Data for review below:
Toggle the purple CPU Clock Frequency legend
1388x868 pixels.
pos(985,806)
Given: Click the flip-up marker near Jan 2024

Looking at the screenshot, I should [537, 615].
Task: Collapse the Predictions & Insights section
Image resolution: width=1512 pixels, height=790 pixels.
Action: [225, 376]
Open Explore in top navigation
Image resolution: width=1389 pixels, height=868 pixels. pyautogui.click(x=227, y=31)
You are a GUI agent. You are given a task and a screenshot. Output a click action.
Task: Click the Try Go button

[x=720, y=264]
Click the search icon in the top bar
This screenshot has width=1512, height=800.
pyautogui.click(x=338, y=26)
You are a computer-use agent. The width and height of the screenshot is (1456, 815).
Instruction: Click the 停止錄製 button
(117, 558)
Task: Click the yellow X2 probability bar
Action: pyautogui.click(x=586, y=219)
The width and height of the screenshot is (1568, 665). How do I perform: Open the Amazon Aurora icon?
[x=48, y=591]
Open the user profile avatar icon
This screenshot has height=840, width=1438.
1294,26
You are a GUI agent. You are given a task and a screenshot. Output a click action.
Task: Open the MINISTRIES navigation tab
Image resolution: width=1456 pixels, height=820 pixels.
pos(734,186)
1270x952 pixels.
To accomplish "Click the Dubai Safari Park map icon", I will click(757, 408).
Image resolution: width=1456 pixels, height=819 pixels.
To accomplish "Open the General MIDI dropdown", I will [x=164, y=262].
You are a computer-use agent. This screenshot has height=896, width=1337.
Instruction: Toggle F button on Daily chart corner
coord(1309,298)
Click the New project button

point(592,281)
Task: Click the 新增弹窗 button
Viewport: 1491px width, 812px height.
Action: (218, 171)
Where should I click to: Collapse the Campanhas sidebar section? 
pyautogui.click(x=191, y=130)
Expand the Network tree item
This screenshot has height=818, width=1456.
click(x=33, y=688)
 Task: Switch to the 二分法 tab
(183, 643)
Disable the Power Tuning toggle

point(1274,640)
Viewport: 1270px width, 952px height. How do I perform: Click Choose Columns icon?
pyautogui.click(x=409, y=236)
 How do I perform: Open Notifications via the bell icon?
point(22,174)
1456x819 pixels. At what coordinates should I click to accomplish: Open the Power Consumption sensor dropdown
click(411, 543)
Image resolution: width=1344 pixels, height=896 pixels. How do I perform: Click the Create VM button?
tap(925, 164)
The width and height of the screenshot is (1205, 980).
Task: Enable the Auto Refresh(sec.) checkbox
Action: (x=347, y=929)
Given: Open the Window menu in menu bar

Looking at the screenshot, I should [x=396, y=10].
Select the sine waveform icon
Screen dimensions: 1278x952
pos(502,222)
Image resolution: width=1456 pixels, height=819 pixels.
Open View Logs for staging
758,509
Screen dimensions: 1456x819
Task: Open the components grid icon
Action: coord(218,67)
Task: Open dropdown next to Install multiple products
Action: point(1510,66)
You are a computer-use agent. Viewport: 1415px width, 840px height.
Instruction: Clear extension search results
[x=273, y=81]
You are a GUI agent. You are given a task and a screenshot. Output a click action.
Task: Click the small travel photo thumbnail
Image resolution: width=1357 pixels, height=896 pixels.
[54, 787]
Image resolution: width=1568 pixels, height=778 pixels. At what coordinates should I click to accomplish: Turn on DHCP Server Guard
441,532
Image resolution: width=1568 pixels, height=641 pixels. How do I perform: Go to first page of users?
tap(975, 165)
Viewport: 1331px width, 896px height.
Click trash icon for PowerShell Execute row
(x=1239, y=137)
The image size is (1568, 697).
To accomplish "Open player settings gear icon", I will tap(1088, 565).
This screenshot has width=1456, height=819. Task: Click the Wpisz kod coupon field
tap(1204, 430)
End of Data for review.
* _Your task_
Repeat the data word for word.

* _Reply_
Toggle the purple CPU Clock Frequency legend
1388x868 pixels.
pos(985,806)
Given: Click the flip-up marker near Jan 2024

Looking at the screenshot, I should [537, 615].
Task: Collapse the Predictions & Insights section
Image resolution: width=1512 pixels, height=790 pixels.
Action: [225, 376]
Open Explore in top navigation
Image resolution: width=1389 pixels, height=868 pixels. pyautogui.click(x=227, y=31)
You are a GUI agent. You are given a task and a screenshot. Output a click action.
Task: Click the Try Go button

[x=720, y=264]
Click the search icon in the top bar
This screenshot has width=1512, height=800.
pyautogui.click(x=338, y=26)
You are a computer-use agent. The width and height of the screenshot is (1456, 815).
Instruction: Click the 停止錄製 button
(117, 558)
Task: Click the yellow X2 probability bar
Action: pyautogui.click(x=586, y=219)
The width and height of the screenshot is (1568, 665). How do I perform: Open the Amazon Aurora icon?
[x=48, y=591]
Open the user profile avatar icon
This screenshot has height=840, width=1438.
1294,26
You are a GUI agent. You are given a task and a screenshot. Output a click action.
Task: Open the MINISTRIES navigation tab
Image resolution: width=1456 pixels, height=820 pixels.
pos(734,186)
1270x952 pixels.
To accomplish "Click the Dubai Safari Park map icon", I will click(757, 408).
Image resolution: width=1456 pixels, height=819 pixels.
To accomplish "Open the General MIDI dropdown", I will [x=164, y=262].
You are a computer-use agent. This screenshot has height=896, width=1337.
Instruction: Toggle F button on Daily chart corner
coord(1309,298)
Click the New project button

point(592,281)
Task: Click the 新增弹窗 button
Viewport: 1491px width, 812px height.
Action: (218, 171)
Where should I click to: Collapse the Campanhas sidebar section? 
pyautogui.click(x=191, y=130)
Expand the Network tree item
This screenshot has height=818, width=1456.
click(x=33, y=688)
 Task: Switch to the 二分法 tab
(183, 643)
Disable the Power Tuning toggle

point(1274,640)
Viewport: 1270px width, 952px height. How do I perform: Click Choose Columns icon?
pyautogui.click(x=409, y=236)
 How do I perform: Open Notifications via the bell icon?
point(22,174)
1456x819 pixels. At what coordinates should I click to accomplish: Open the Power Consumption sensor dropdown
click(411, 543)
Image resolution: width=1344 pixels, height=896 pixels. How do I perform: Click the Create VM button?
tap(925, 164)
The width and height of the screenshot is (1205, 980).
Task: Enable the Auto Refresh(sec.) checkbox
Action: (x=347, y=929)
Given: Open the Window menu in menu bar

Looking at the screenshot, I should [x=396, y=10].
Select the sine waveform icon
Screen dimensions: 1278x952
pos(502,222)
Image resolution: width=1456 pixels, height=819 pixels.
Open View Logs for staging
758,509
Screen dimensions: 1456x819
Task: Open the components grid icon
Action: coord(218,67)
Task: Open dropdown next to Install multiple products
Action: point(1510,66)
You are a computer-use agent. Viewport: 1415px width, 840px height.
Instruction: Clear extension search results
[x=273, y=81]
You are a GUI agent. You are given a task and a screenshot. Output a click action.
Task: Click the small travel photo thumbnail
Image resolution: width=1357 pixels, height=896 pixels.
[54, 787]
Image resolution: width=1568 pixels, height=778 pixels. At what coordinates should I click to accomplish: Turn on DHCP Server Guard
441,532
Image resolution: width=1568 pixels, height=641 pixels. How do I perform: Go to first page of users?
tap(975, 165)
Viewport: 1331px width, 896px height.
Click trash icon for PowerShell Execute row
(x=1239, y=137)
The image size is (1568, 697).
To accomplish "Open player settings gear icon", I will tap(1088, 565).
This screenshot has width=1456, height=819. Task: Click the Wpisz kod coupon field
tap(1204, 430)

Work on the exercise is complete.